RECORDS PROVIDED section start

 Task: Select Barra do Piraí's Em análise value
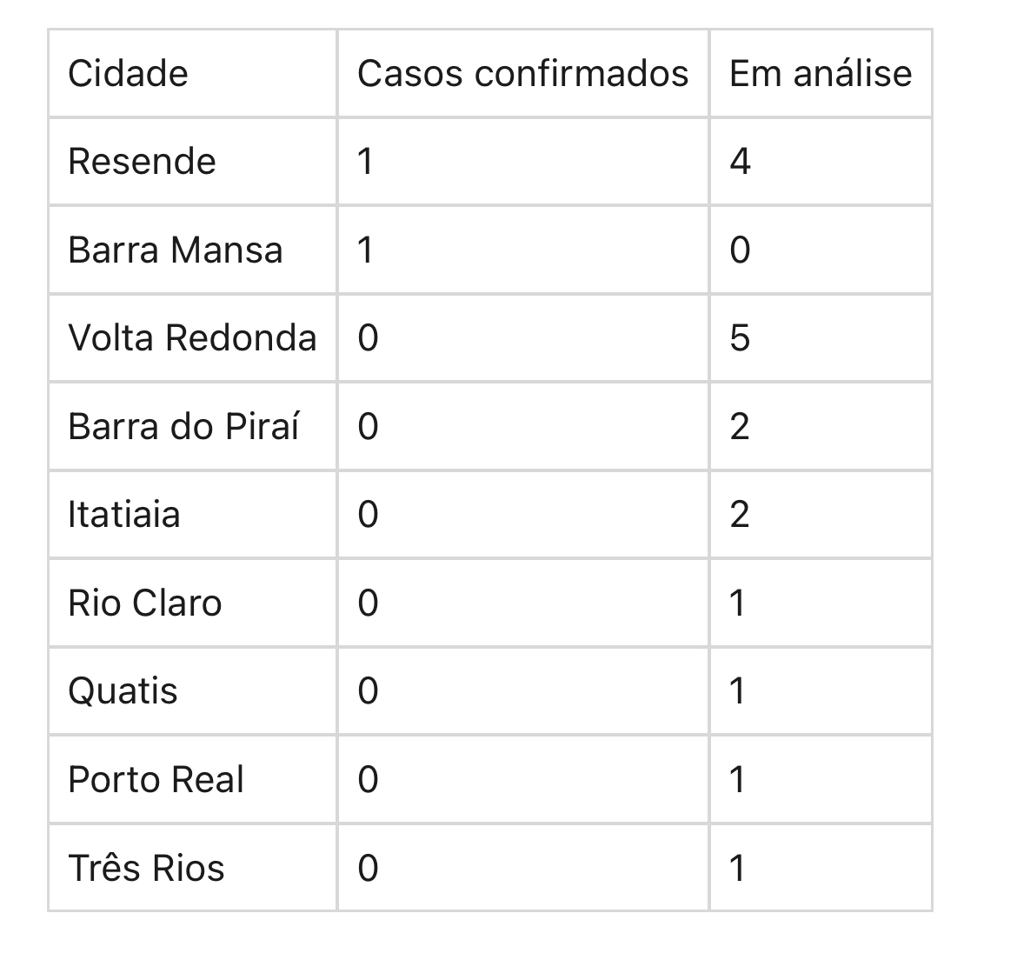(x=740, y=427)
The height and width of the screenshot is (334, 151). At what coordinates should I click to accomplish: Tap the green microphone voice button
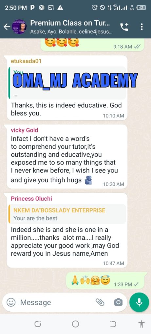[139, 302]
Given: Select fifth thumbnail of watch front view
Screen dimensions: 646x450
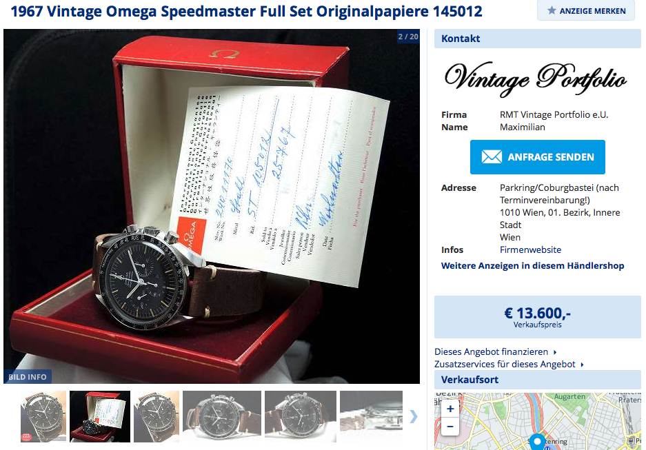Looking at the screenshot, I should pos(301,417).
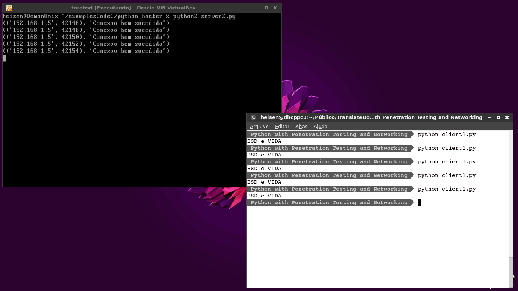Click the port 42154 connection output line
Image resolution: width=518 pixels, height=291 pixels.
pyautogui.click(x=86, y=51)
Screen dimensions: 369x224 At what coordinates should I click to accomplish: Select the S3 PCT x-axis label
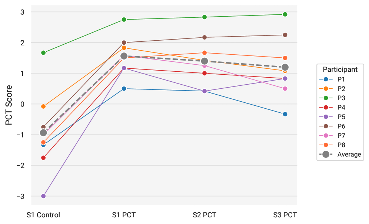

RECORDS PROVIDED section end

TRY IT> This calls for each record above to be set down exactly, with the images skipped.

EXERCISE RESULT>
 Task: Select Barra do Piraí's Em análise value
(x=740, y=427)
The height and width of the screenshot is (334, 151). At what coordinates should I click to accomplish: Tap the green microphone voice button
[139, 302]
Given: Select fifth thumbnail of watch front view
Screen dimensions: 646x450
Looking at the screenshot, I should pos(301,417).
Click the port 42154 connection output line
Image resolution: width=518 pixels, height=291 pixels.
pyautogui.click(x=86, y=51)
Screen dimensions: 369x224 At what coordinates should I click to accomplish: Select the S3 PCT x-axis label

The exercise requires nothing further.